AUFGABEN UND ÜBUNGEN —
1. Erkläre anhand der Theaterkritik zu Music-Hall, warum der Stolz von „la fille“ als nostalgisch beschrieben wird.
2. Führe die Theaterkritik zu Music-Hall im Anschluss an ihren letzten Satz weiter.

TEXTABSCHNITT —

──────────────────────────────

THEATER: Vom Sinn des Schauspielens

Music-Hall, heißt die neue Koproduktion von Independent Little Lies und Théâtre du Centaure. Ein Stück über Schauspieler des französischen Autors Jean-Luc Lagarce.

Spartanisches Dekor, dafür aber exzellente Schauspieler.

Mit Music-Hall von Jean-Luc Lagarce gibt Jill Christophe ihr Debüt als Regisseurin. Der Autor Lagarce fasziniert die junge Theaterfrau so sehr, dass sie sich schon während ihrer Studienzeit intensiv mit dem französischen Dramatiker beschäftigte.

In Luxemburg bisher noch eher unbekannt, ist Jean-Luc Lagarce in Frankreich dagegen der meistgespielte zeitgenössische Schriftsteller. Er wurde 1957 in Héricourt geboren und starb 1995 im Alter von 38 Jahren an Aids. Bringen wir es gleich auf den Punkt: Music-Hall ist ein großes textlastiges Monster, das es auf der Bühne zu bändigen gilt. Eine Bühne ohne schillernde Dekoration, lediglich ein Hocker und natürlich die Schauspieler, um die es in der Hauptsache im gesamten Stück geht.

Es sind Schauspieler auf einer Bühne, die nicht verzeiht, kein Mitleid zeigt und sie ganz allein mit ihren Geschichten lässt. „La fille“ (Annette Schlechter) und les „deux boys“ (Pitt Simon und Konstantin Rommelfangen) erzählen von ihrem Leben als Schauspieler, von ihren Sehnsüchten, ihren Ängsten, vom ignoranten Publikum und den Tücken im Theatergeschäft.

Die drei Protagonisten gehen genau an dem zu Grunde, was sie gleichzeitig am Leben hält. Leben … was ist das genau und wo beginnt das Spiel? Alle diese Geschichten über Liebe, die Kunst und Verstellung zeigen vor allem eins: Die atemberaubende Sensibilität von drei Schauspielern.

Wie verwischt die Grenze zwischen Realität und Spiel ist zeigt die Regisseurin Jill Christophe auf eine sehr schöne melancholische und zugleich kabarettistische Art. Das liegt nicht zuletzt an den sehr überzeugenden Schauspielern. Annette Schlechter als „la fille“ erzählt und spielt oder tut gelegentlich nur so. Sie ist stolz, aber es ist ein nostalgischer Stolz, denn sie verkörpert eine etwas gekränkte Diva die einen stets daran glauben lässt, dass früher irgendwie alles besser gewesen sein muss.

──────────────────────────────

BEREITGESTELLTES MATERIAL —
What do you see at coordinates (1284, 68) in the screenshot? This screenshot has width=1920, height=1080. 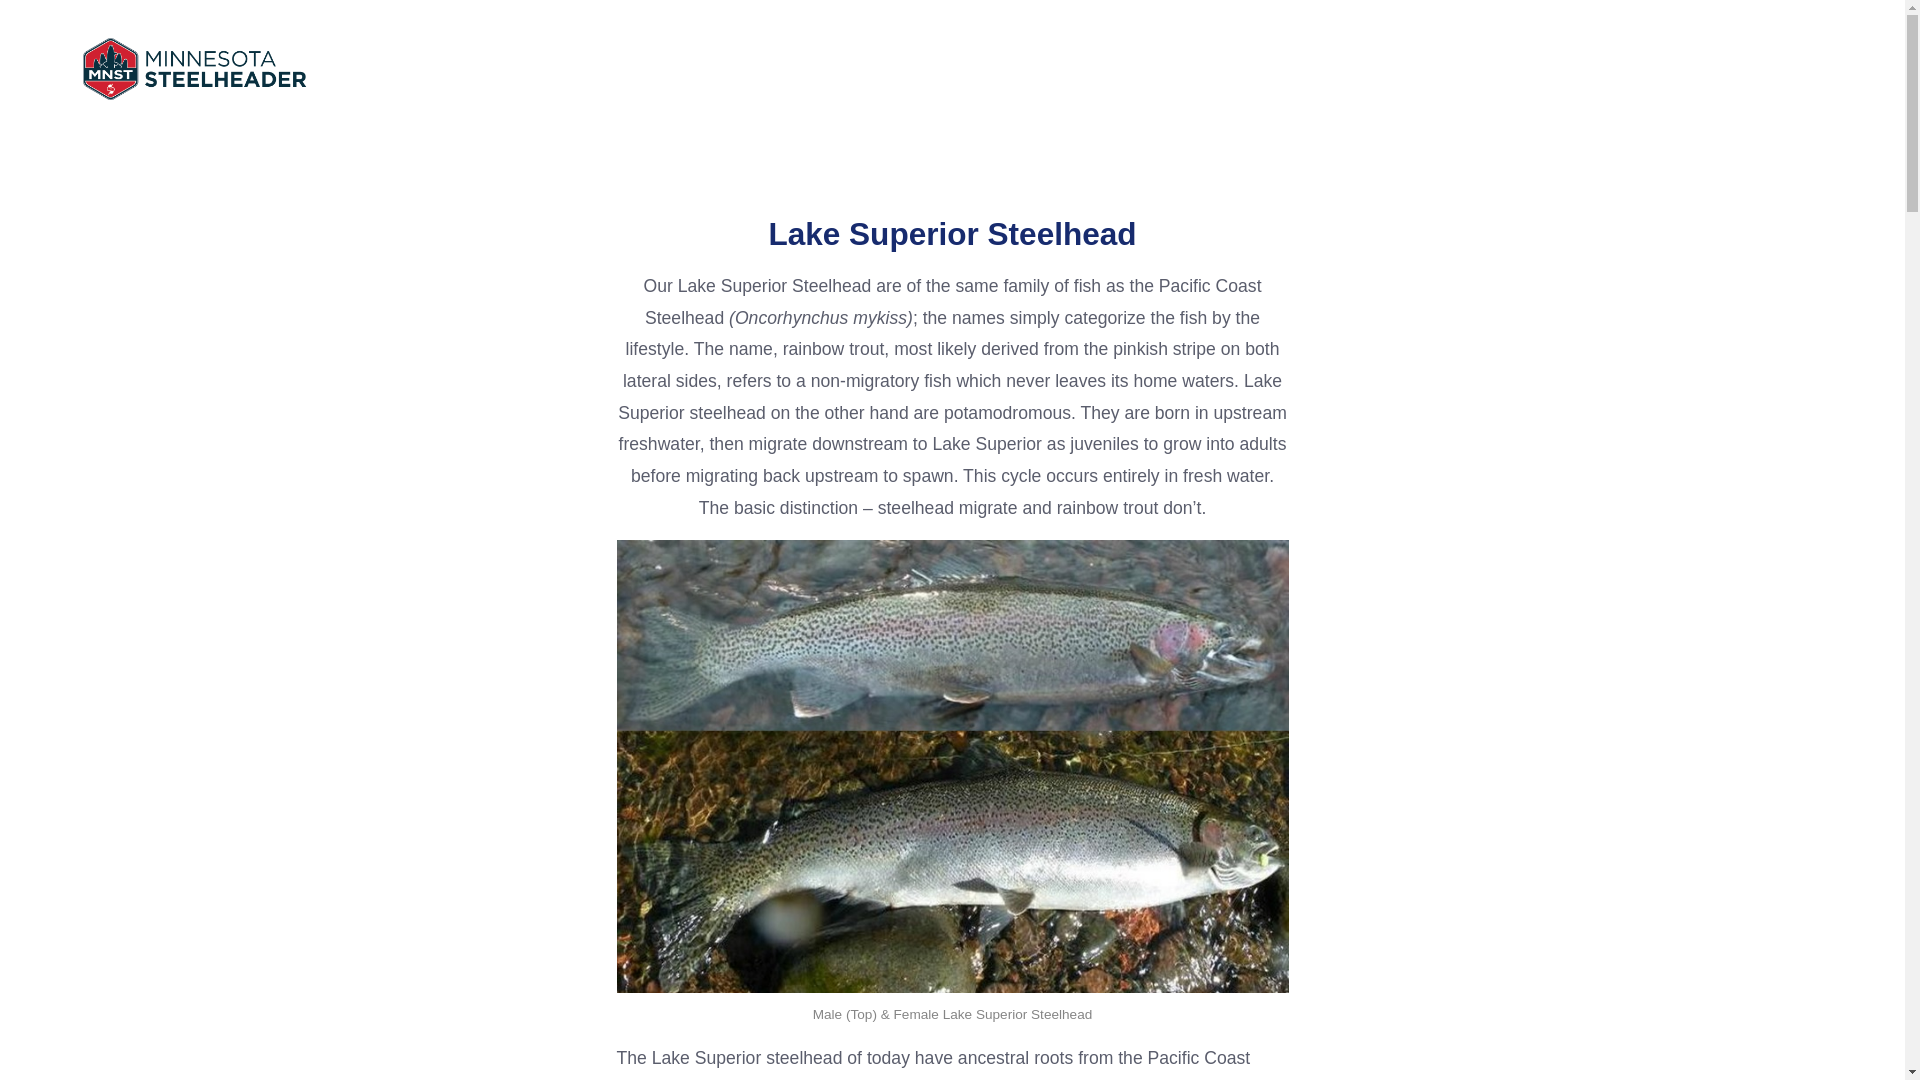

──────────────────────────────

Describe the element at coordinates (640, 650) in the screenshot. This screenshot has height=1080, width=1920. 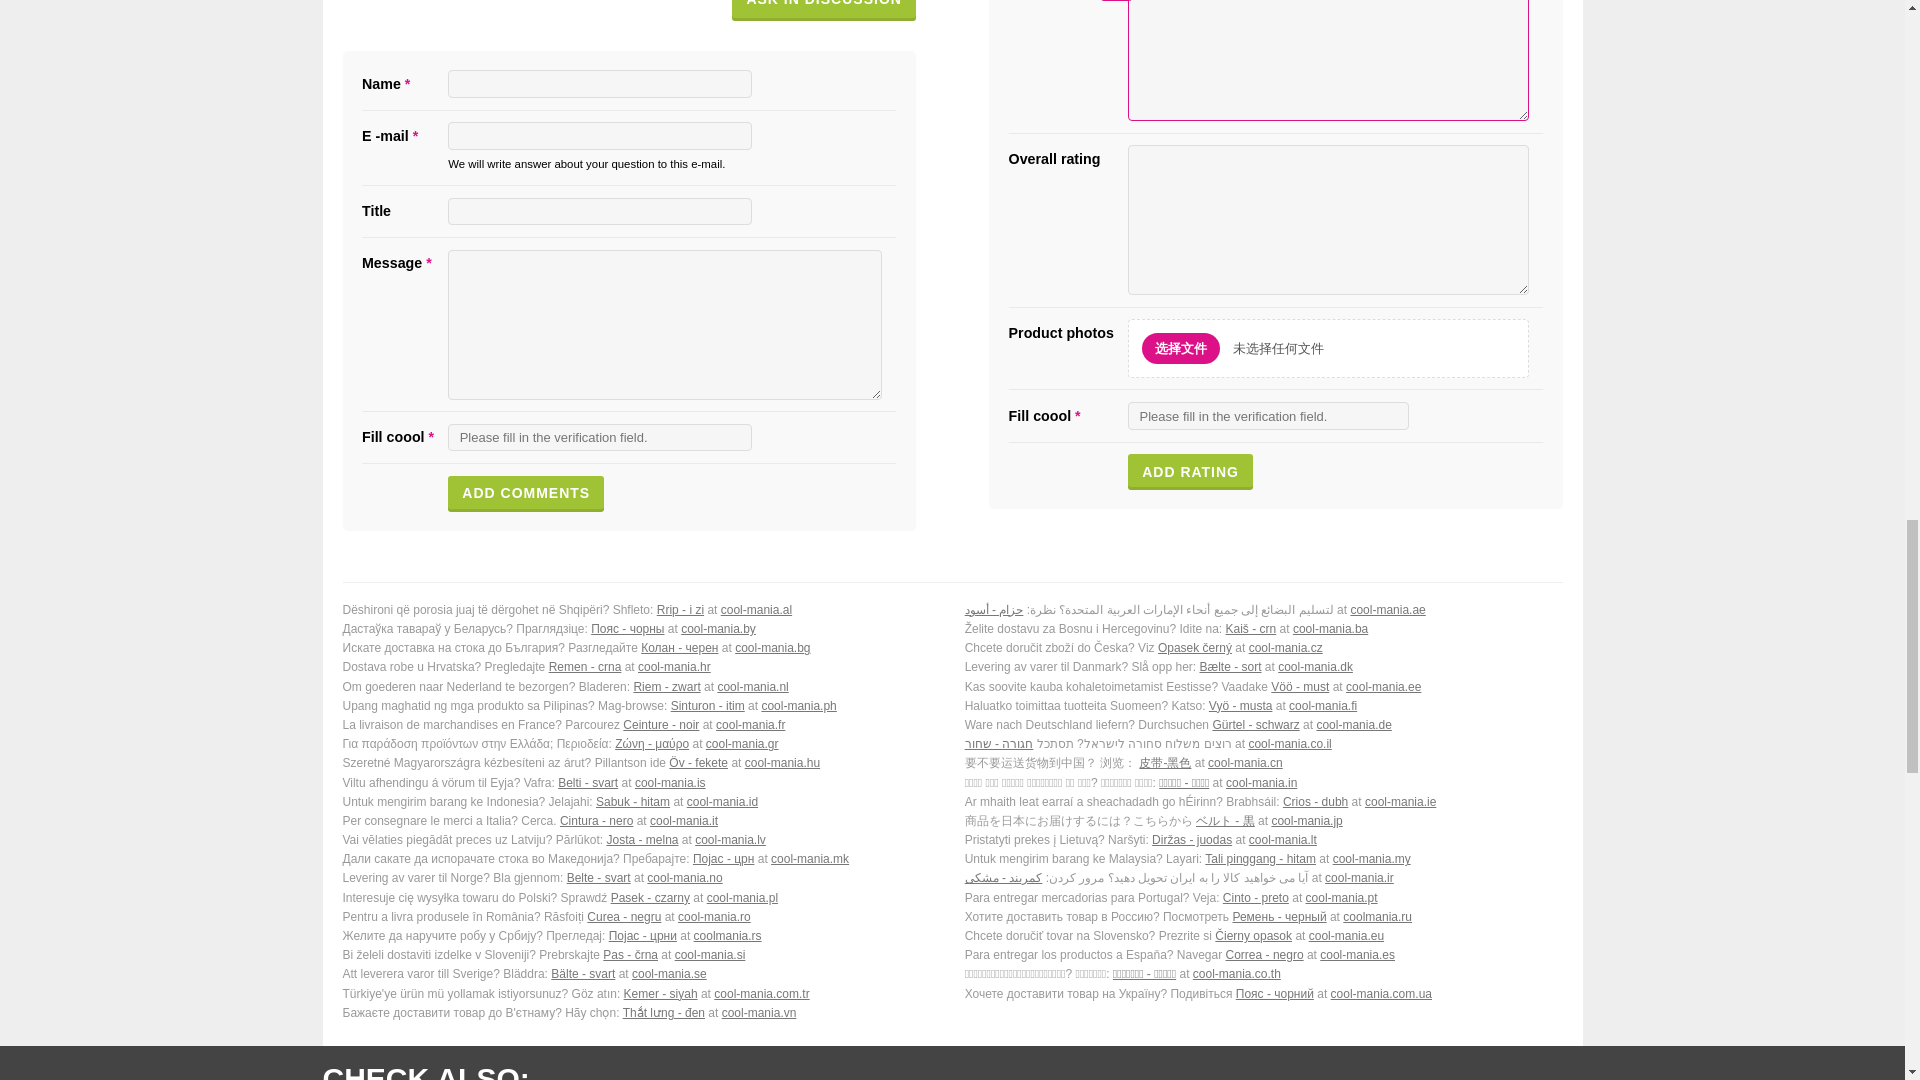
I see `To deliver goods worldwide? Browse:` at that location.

──────────────────────────────

ANTWORTEN ZU AUFGABEN —
1. Der Stolz von „la fille“ gilt als nostalgisch, weil Annette Schlechter in dieser Rolle eine etwas gekränkte Diva verkörpert. Diese Diva lässt einen stets glauben, dass früher irgendwie alles besser gewesen sein muss.

2.
Doch war je irgendwas besser? Oder ist hier jemand nur vom tollen Leben in der Unterhaltungsbranche enttäuscht worden und will sich selbst nicht die glitzernde Illusion nehmen? „Le premier boy“ und „le deuxième boy“, singen, tanzen und spielen sich von Abend zu Abend, sind trotzdem nicht zufrieden mit ihrem künstlerischen Schaffen und kommen nicht von „la fille“ los. Trotz allem treibt es sie immer wieder zurück auf die Bühne. Was treibt sie an? Eine Frage, die auch den Zuschauer den ganzen Abend begleitet.

„Comme tous les soirs, les deux boys, épuisés, fatigués, rêvant de s`enfuir, s`enfuyant, les deux boys feront mine, habiles à faire des mines, les deux boys l`accompagneront, tricheront avec elle, feront semblant.“ 
(Jean-Luc Lagarce)

Mit der letzten Szene der Vorstellung erreicht das Stück seinen stärksten Moment. Es ist eine schöne Verzweiflung die von den Schauspielern ausgeht. Die Haltung, die Augen und das Gesprochene verschmelzen ineinander und es versteht sich plötzlich ganz von selbst, dass Schauspieler im Wesentlichen einfach nur spielen wollen. Music-Hall ist der letzte Teil des Lagarce Projekts, das im Frühjahr in der Kulturfabrik Esch mit Lesungen rund um seine Persönlichkeit begonnen hat.

Aufführungen am 25. und 26. September sowie am 1., 2., 3. und 4. Oktober im Théâtre du Centaure.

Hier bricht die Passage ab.